A foriegner will never win in court against a Filipino as only a Filipino who can afford it will be in court.


----------



## Zal (Nov 11, 2015)

Glen, I've been traveling and working in the Fils since 1991 and now retired there. I was one of many defence witnesses in a case where a Filipino verbally and racially abused an American friend of ours. The friend eventually told the guy to *<Snip>* off and 10 mins later the Filipino reported him to the police. He was arrested and appeared in court. The defense lawyer didn't even address the court, and did not ask a single question and NONE of the defense witnesses were called to give account of the incident. In addition, the fact that the Filipino 'openly admitted' being at fault, it STILL didn't help. The judge stated ''A Filipino is uneducated. You are an American so you are educated. A Filipino can swear at you but you can't swear at him'.... She then found our friend guilty and fined him 18,000 pesos. 2,000 went to the Filipino guy and the rest was divided up between the police officers involved and court staff. I have witnessed so many laughable situations in my years here in relation to legal cases. The legal system here is based on money, just like everything else.


----------



## 197649 (Jan 1, 2013)

Its simple you can't win why put yourself in that situation bite your tongue and suck it up


----------



## M.C.A. (Feb 24, 2013)

*Wife does warn us*



Zal said:


> Glen, I've been travelling and working in the Fils since 1991 and now retired there. I was one of many defence witnesses in a case where a Filipino verbally and racially abused an American friend of ours. The friend eventually told the guy to **** off and 10 mins later the Filipino reported him to the police. He was arrested and appeared in court. The defence lawyer didn't even address the court, and did not ask a single question and NONE of the defence witnesses were called to give account of the incident. In addition, the fact that the Filipino 'openly admitted' being at fault, it STILL didn't help. The judge stated ''A Filipino is uneducated. You are an American so you are educated. A Filipino can swear at you but you can't swear at him'.... She then found our friend guilty and fined him 18,000 pesos. 2,000 went to the Filipino guy and the rest was divided up between the police officers involved and court staff. I have witnessed so many laughable situations in my years here in relation to legal cases. The legal system here is based on money, just like everything else.
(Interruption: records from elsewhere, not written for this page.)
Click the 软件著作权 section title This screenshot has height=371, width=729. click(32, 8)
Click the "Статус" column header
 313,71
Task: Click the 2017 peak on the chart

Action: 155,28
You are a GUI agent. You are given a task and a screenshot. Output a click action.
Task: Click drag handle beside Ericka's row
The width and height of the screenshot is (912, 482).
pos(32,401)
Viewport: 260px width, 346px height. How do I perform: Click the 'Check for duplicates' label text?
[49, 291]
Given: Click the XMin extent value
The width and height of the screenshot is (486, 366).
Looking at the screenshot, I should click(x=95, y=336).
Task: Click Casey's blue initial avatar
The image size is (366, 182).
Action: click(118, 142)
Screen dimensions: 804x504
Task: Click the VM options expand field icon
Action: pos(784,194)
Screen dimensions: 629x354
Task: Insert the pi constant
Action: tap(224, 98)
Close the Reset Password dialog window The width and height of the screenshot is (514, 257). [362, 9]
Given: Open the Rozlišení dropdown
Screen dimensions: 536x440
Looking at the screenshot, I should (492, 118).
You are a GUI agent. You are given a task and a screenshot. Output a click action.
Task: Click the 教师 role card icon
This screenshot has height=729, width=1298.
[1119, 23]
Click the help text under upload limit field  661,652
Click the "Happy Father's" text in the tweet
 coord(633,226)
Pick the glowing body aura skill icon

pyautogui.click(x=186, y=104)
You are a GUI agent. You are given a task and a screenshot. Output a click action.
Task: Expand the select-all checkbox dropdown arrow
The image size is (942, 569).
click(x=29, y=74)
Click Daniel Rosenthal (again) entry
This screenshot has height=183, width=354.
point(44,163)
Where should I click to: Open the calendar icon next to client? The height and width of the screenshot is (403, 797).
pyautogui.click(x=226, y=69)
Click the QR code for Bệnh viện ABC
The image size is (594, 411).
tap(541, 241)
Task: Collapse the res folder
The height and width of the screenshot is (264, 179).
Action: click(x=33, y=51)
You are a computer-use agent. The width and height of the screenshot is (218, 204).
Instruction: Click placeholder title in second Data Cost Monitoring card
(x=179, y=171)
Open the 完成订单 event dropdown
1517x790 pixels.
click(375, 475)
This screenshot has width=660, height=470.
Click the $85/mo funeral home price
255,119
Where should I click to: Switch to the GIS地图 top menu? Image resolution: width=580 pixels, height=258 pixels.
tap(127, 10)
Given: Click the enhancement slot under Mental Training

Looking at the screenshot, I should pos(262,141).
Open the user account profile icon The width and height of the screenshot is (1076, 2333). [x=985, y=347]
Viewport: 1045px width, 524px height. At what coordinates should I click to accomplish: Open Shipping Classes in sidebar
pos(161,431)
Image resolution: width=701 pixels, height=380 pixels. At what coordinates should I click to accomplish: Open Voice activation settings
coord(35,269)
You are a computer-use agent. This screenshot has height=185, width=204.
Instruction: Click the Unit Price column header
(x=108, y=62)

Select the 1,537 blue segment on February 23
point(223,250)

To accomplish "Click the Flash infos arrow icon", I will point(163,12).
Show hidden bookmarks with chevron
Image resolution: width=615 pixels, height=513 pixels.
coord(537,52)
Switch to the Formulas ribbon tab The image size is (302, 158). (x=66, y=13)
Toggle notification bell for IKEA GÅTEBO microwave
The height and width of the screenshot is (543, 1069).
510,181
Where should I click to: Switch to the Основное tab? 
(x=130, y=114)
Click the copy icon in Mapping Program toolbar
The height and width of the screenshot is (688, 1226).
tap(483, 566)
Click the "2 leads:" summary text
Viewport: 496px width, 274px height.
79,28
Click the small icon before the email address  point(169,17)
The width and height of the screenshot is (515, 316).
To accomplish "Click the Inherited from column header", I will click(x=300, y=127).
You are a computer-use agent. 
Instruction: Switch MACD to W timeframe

My wife has warned me several times to keep it quiet and for good reason and don't forget that many of these guys also carry guns this also includes those big shot drivers, low pay but huge ego.


----------



## MR2 (Oct 3, 2013)

When I got back here for my second trip earlier this year I took a trike to the bank. I paid the driver, and asked him to wait outside for me. I came back out, and he was waiting as expected. 

I needed to pick up a battery for my motorbike. It Sat for a couple months, and I could not figure out how to start it with the kickstart. I walked across the street from the bank to get a battery telling the driver I would be right back. The bike shop said no stock, and pointed me a short walk further to get one. I went to the next place, and no stock. Again I was pointed a little bit further yes sir short walk. After I did this several more times I found the battery, and I ended up pretty far from the bank. I took a different trike back to the house.

The next day I went to the bank again this time on my bike. One of the girls said a trike driver was asking for me. She asked me several times “did you pay the driver sir?” I said of course I paid him. It never dawned on me that him waiting for me meant I needed to pay him more.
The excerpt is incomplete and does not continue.